The transformation of T. cruzi epimastigotes to the mammalian infective metacyclic try-pomastigotes showed more variability (Fig. 2), ranging from counts of 10 (GM ) to 3 (RAL, MC and Y) millions of trypomastigotes/ml. In all cases, the higher levels of trypomastigotes were found after day 9th (Table II).
Assays of infectivity to Vero cells and J774 macrophages revealed differences for both RAL and GM strains (Fig. 3). Also, as can be seen in Figs 4 and 5, all the strains, with the only exception of RAL, completed their intracellular multiplication in six days, releasing the second generation of trypomastigotes responsibles of new infections in healthy cells.
Finally, differences in sensitivity to nifurtimox, benznidazole and gentian violet could be appreciate among strains (Table I).
Chagas disease has a broad variety of clinical presentations that may be the result either of heterogeneity among the T. cruzi isolates or of the host immune response (Brener 1980). Regarding to parasite, the infecting strain is a substantial determinant of the evolution of the disease (Montamat et al. 1999).
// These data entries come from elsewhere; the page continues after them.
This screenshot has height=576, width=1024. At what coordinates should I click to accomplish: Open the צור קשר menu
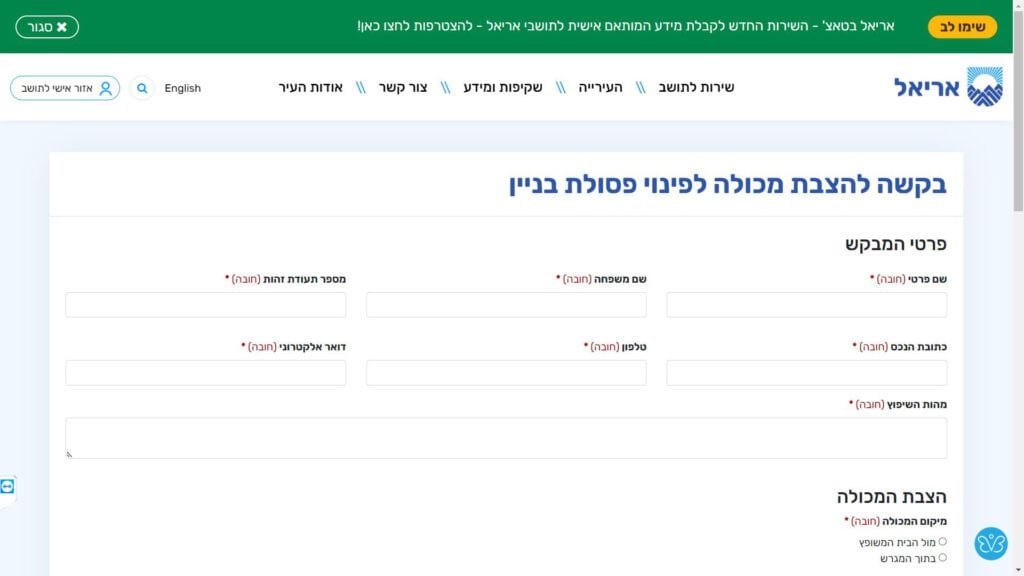point(403,88)
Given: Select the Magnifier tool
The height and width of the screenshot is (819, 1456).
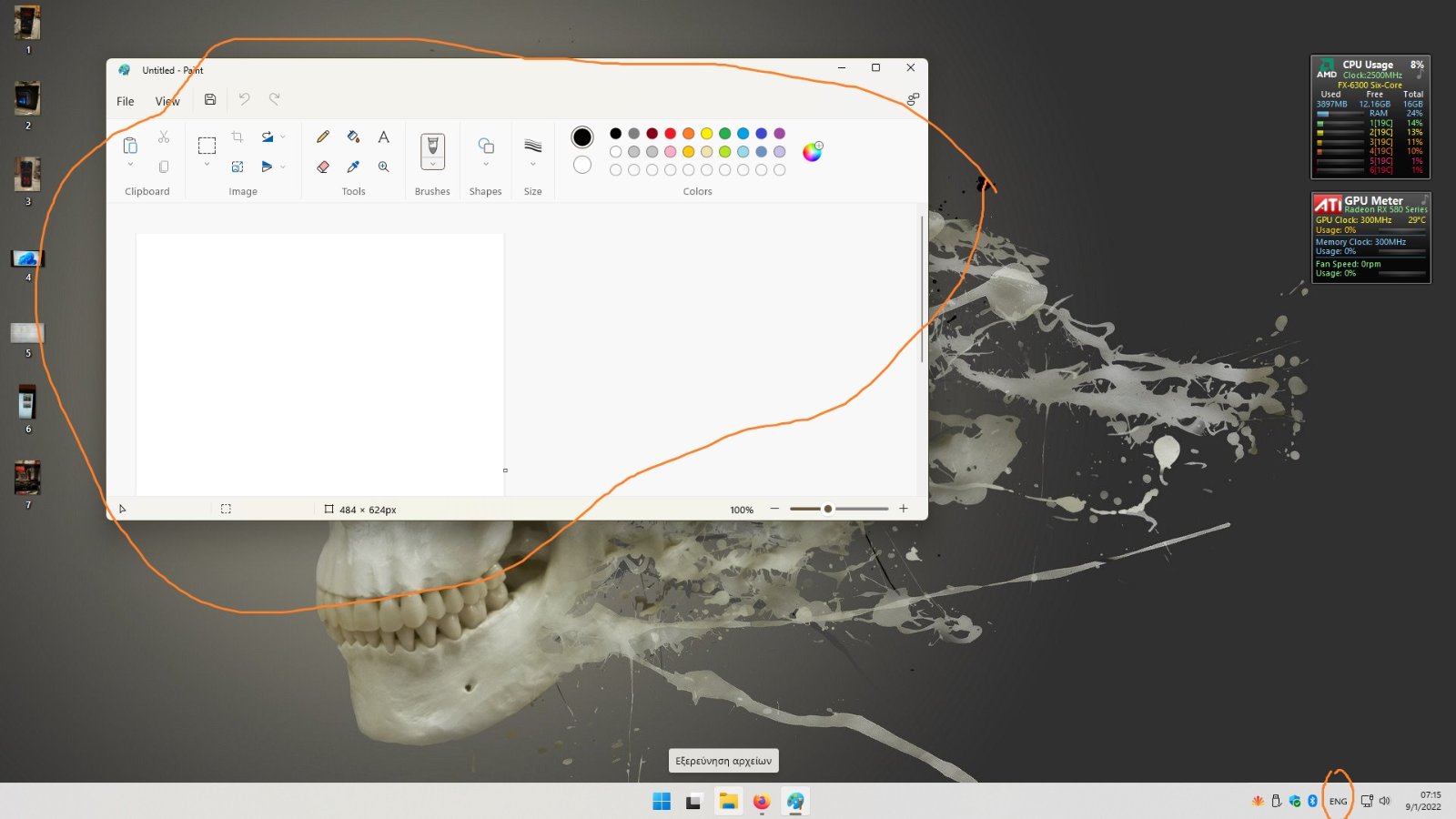Looking at the screenshot, I should tap(383, 167).
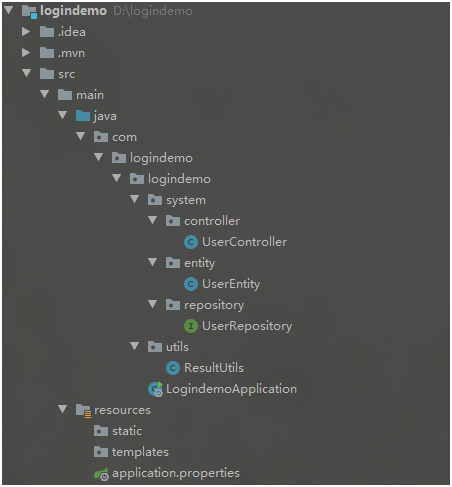452x487 pixels.
Task: Click the logindemo project module icon
Action: pos(29,11)
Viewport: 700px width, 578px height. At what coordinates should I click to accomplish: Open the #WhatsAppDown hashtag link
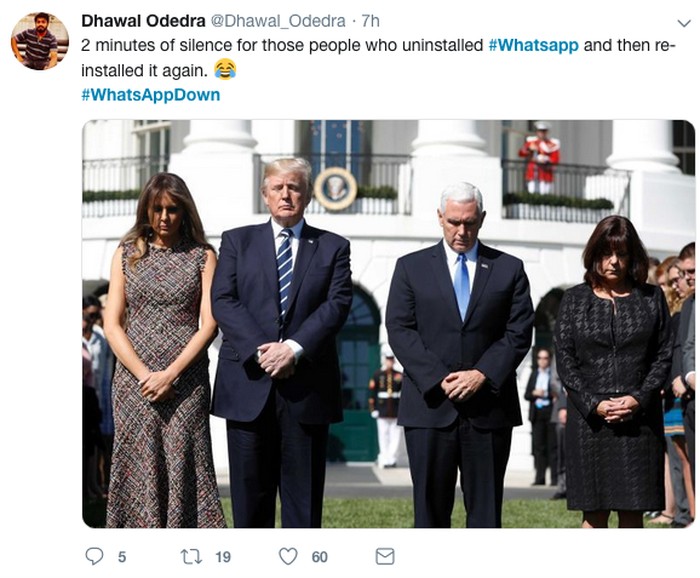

The diversity in the clinical expression of infection has estimulated interest in studying biological, biochemical and genetic differences among strains. Analysis of natural populations of T. cruzi using either isoenzymes or kDNA sequences as genetic markers has revealed a basic clonal structure (Tibayrenc et al. 1986, Tibayrenc & Ayala 1988). Miles and coleagues (Miles et al. 1978, Ready & Miles 1980) defined three zymodemes termed Z1, Z2 and Z3, based on the analysis of stocks from the north and northeast of Brazil. When random amplification of polymorphic DNA (RAPD) is applied to the study of parasite populations, Steindel et al. (1993) concluded that there is significant genetic variation within zymodemes. Furthermore, different groups of investigators (Carreño et al. 1987, Solari et al. 1992, Tibayrenc & Ayala 1987, Montamat et al. 1999) have demonstrated a close relation between zymodemes and schizodemes, suggesting that nuclear structural genes coding for enzymes and extranuclear DNA (kDNA) have had a parallel evolution.
Because of such variability, the main objective of this work was to know the diversity in the behaviour of T. cruzi isolates. Several parameters, selected as natural markers of biological variability have been assessed.
The growth of epimastigotes in LIT medium shows similar dynamics. By contrast, the ability of in vitro metacyclogenesis is clearly higher for GM strain epimastigotes that achieved 40% of transformation to trypomastigotes. Seven to nine days was the time required for the other strains to reach the maximum number of trypomastigotes, results according to Osuna-Carrillo et al. (1979).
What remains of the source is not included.